KI kann Mikromimik messen, Tonlagen analysieren, Muster erkennen. Aber sie kann keine echte Beziehung tragen. Die Wertschöpfung der Zukunft entsteht im Zusammenspiel: Technologie übernimmt Rechen- und Musterarbeit, Menschen sichern Bedeutung, Perspektive und Vertrauen.
Von Resilienz zu Präsilienz: Zukunft präventiv gestalten
Ein Highlight der Folge ist Druyens Kritik am Resilienz-Boom. Resilienz bedeutet: Ein Problem ist da – und ich halte es aus. Das kann stabilisieren, aber auch lähmen. Denn Resilienz bleibt problemorientiert.
Druyen setzt stattdessen auf „Präsilienz“: eine präventive, imaginative, antizipatorische Denk- und Handlungshaltung. Präsiliente Menschen und Organisationen suchen nicht nur Lösungen für bestehende Probleme, sondern bauen neue Szenarien, bevor die Krise dominiert. Entscheidend ist dabei nicht perfektes Denken, sondern Umsetzung: Jede realisierte Handlung verändert Zukunft.
Für Führung heißt das: Präsilienz kultivieren =
- Möglichkeitsräume öffnen
- Imagination fördern
- kleine Experimente zulassen
- Entscheidungen erleichtern
- Lernen durch Tun priorisieren
Gesundheitswesen als Brennglas: Zukunft unter Hochdruck
Besonders plastisch wird es, als Druyen über das Gesundheitswesen spricht. Er beschreibt Pflege, Kliniken und Rettungsdienste als systemrelevante Felder, die gleichzeitig unter Wertschätzungsmangel, Regulierung und Überlastung leiden. KI-Potenziale werden oft positiv gesehen (z. B. automatische Dokumentation), scheitern aber an Bürokratie, Statuten und föderaler Zersplitterung.
Seine Beobachtung: Große Systeme verändern sich selten „im Kern“. Was funktioniert, sind Satelliten- oder Start-up-Strukturen, die neue Lösungen entwickeln und dann nach und nach das Gesamtsystem prägen.
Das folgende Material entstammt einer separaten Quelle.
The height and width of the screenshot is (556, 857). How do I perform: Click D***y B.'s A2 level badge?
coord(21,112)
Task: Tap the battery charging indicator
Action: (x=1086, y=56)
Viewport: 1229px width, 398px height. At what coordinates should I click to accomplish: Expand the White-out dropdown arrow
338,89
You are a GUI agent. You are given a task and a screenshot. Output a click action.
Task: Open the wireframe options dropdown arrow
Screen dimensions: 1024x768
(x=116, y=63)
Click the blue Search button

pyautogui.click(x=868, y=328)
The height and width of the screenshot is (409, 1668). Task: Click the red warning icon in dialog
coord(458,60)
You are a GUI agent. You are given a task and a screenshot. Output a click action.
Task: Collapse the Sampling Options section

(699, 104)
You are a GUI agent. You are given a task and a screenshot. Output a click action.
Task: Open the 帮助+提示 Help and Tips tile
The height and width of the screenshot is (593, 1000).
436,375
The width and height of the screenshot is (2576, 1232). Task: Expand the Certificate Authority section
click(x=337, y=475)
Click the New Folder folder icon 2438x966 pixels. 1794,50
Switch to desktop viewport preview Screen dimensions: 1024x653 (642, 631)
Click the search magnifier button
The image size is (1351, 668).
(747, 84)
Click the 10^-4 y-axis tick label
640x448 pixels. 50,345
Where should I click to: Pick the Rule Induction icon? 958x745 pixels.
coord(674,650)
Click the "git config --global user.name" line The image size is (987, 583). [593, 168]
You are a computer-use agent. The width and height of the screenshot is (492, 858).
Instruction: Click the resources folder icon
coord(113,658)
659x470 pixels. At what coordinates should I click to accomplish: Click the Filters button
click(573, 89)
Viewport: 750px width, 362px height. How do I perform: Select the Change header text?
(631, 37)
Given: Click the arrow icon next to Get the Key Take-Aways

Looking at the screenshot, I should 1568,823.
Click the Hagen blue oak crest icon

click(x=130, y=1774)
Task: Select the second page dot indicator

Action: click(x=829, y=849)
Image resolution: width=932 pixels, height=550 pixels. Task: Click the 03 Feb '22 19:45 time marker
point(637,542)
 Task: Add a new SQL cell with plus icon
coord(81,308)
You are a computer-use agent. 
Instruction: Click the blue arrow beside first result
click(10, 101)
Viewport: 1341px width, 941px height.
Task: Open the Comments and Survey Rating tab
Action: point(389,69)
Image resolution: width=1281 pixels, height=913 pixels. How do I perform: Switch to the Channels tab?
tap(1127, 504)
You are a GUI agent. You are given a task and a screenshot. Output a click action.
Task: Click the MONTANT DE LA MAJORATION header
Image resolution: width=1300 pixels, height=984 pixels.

Dieses Bild lässt sich auf viele Branchen übertragen: Wer Zukunft will, braucht geschützte Experimentierräume, die nicht sofort von den alten Regeln neutralisiert werden.
Das stärkste Gegenmittel zur „Kettensäge“? Entscheidungskompetenz
Gegen Ende des Gesprächs taucht eine Metapher auf, die hängen bleibt: die Kettensäge. Sie steht für radikale Zerstörung als Antwort auf ein Gefühl von Gefesselt-sein. Druyen erklärt, warum solche Bilder psychologisch so stark wirken: Bedrohung triggert Menschen tiefer als das Schöne.
Was ist das bessere Gegenbild? Für ihn nicht Romantik, sondern etwas Nüchternes und Mächtiges: Entscheidung.
Zukunft entsteht, wenn Menschen sich entscheiden – trotz innerer Resilienz, trotz Unsicherheit. Entscheidungskompetenz ist damit eine Kernfähigkeit der Zukunftsorganisation.
Drei Take-aways für Führung und Organisationsentwicklung
1. Zukunft gibt es nur im Plural.
Wer Zukunft steuern will, muss zuerst die Zukünfte der Beteiligten sichtbar machen.
2. Präsilienz schlägt Resilienz.
Nicht aushalten, sondern antizipieren, imaginieren und handeln – in kleinen, realen Schritten.
3. Empathie wird zum Wettbewerbsvorteil.
Fachlichkeit wandert zu Maschinen, Beziehung und Bedeutung bleiben menschlich.